Miguel will tell you that it took us more time to choose the tile for our new master bathroom than it did to decide to move forward with adoption. But that’s not entirely true. If you’ve been following our family’s journey for awhile now (“Family planning”, “I love babies”) you know that adding to our family has been a discussion in the background for years - long before Adelaide left us. I spent the last year trying to convince myself that our physical family of three was enough - but we all knew something was missing; and not just Adelaide. She left a void that cannot be filled or replaced; a space that will only ever be hers and hers alone. This was something else.

“Mommy, I know I can’t have a brother or sister because they could be sick like Adelaide but I really wish I could.” Jackson, Age 7.

At first we tried to compensate for this additional missing piece with a new puppy. We love Sriracha, (most of the time) but she was most definitely not the solution. Meanwhile, Jackson just kept getting inexplicably older and I started to feel like we were running out of time. With each passing month I could feel the age difference between Jackson and a new baby growing wider and wider. But… what if we didn’t have a baby? I mean, not for nothing, Adelaide had essentially been an infant for four years - we’re good. 

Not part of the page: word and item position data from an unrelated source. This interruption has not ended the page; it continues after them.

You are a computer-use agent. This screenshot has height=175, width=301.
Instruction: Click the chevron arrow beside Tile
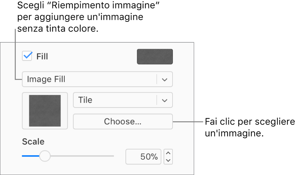pos(165,100)
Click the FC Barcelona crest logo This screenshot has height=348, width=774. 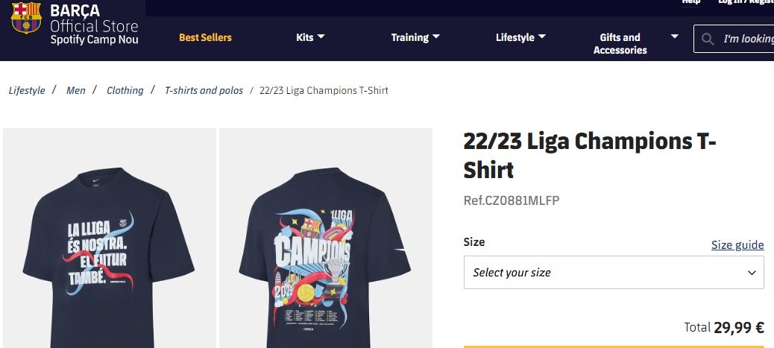(26, 18)
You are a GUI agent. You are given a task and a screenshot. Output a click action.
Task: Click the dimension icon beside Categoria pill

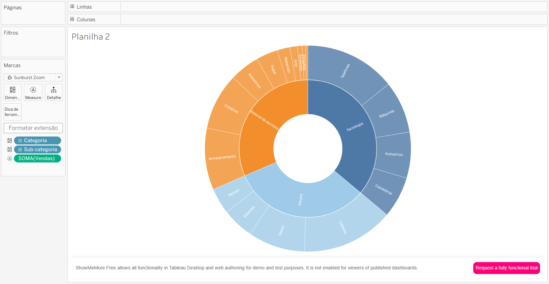[10, 141]
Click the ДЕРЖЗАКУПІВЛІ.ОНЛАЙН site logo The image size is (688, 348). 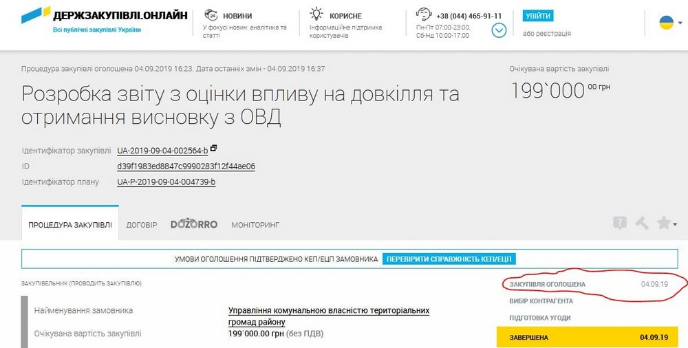click(x=104, y=17)

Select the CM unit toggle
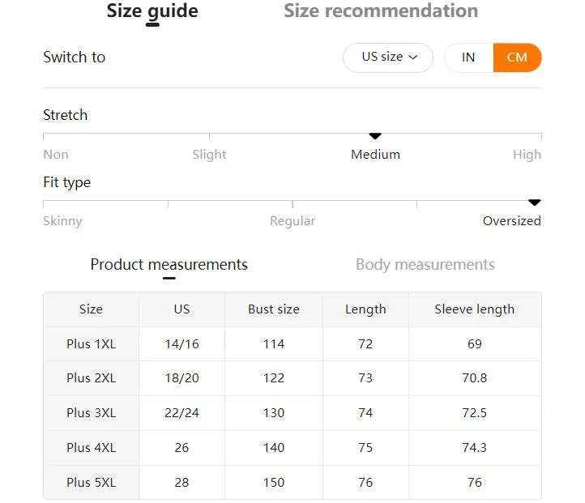pos(517,58)
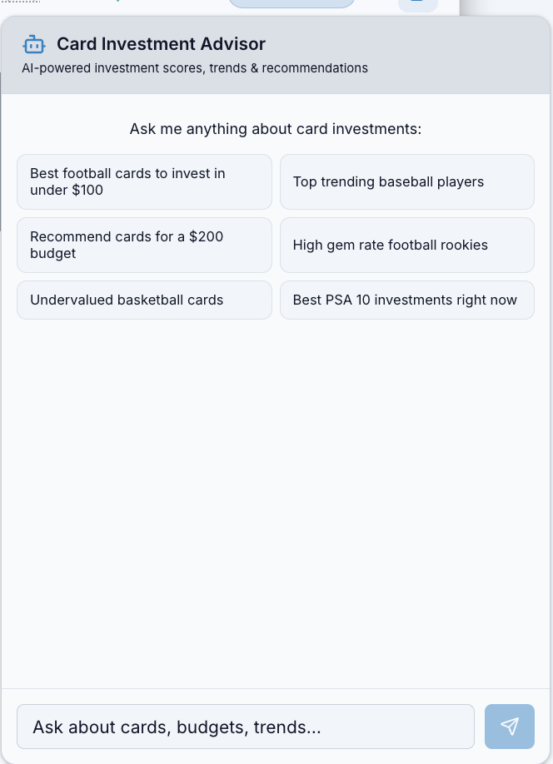Viewport: 553px width, 764px height.
Task: Click 'Ask me anything about card investments' heading
Action: (x=276, y=129)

“Mommy, could we adopt a brother or sister?” Jackson, Age 8.

It wasn’t as if we hadn’t considered adoption - we absolutely had. But adoption comes with its own terrifying risks. I’ve watched as a dear friend has been matched multiple times only to have the pregnant mother change her mind. But if we were no longer looking for a baby, then surely that would be simpler? After all, isn’t the foster care system overrun with children looking for homes? Well, not exactly. I came to discover that American foster care’s goal is NOT foster-to-adopt, but instead foster-to-reunite. The thought of welcoming a child into our hearts for an undetermined amount of time and then just hoping that the birth parents screw up enough to have their parental rights terminated and then hoping that no other family member steps forward to claim guardianship - is just a little too much for this already grieving family to take. 

OF COURSE there are plenty of fostering stories that end in loving adoption but that doesn’t negate the very real risks, and when it comes to adding to our family, history has made us definitively risk averse.

“Kelly, you are going to get a new baby brother! He isn’t going to come from Mommy’s tummy and he won’t look like us, but we will love him and he will be our family.” My mom, age 33.

My brother had almost been adopted from Korea. My mother had endometriosis and did not think she would be able to get pregnant again - and then she did. She would have gladly taken the child from Korea and the miracle child growing in her tummy but the adoption agency wouldn’t allow it. Even having been presented with the international adoption option as a child, it was still foreign to me. In the decades since the 1980’s, international adoptions have become less common and I just didn’t know anyone who had gone this route. But as I started to research the process and agencies, as I found people online who had been through the process and then graciously accepted their offers to chat on the phone - I began to feel a seed of hope. 

Maybe, just maybe, this was where we could find that missing piece.

Which brings me back to Miguel’s and my ‘quick’ decision to move forward. I spent a day sorting through the international adoption agencies in our state, and then scheduled a call with my top contender. One 30-minute call later, Miguel and I had exhausted our preliminary questions and sat on our bed discussing the nuts and bolts: ie. finances, logistics, timing. 

“I think we do it.” Miguel, age 44.

“Me too — Wait, did we just decide to adopt a child?” Me, age 39.

And that is how years of wanting, thinking, researching and dreaming boiled down to one very big but exceedingly easy decision. If all goes according to plan, by this time next year Jackson’s wish will come true and he will have a new brother or sister - or maybe two. (wait, what?!)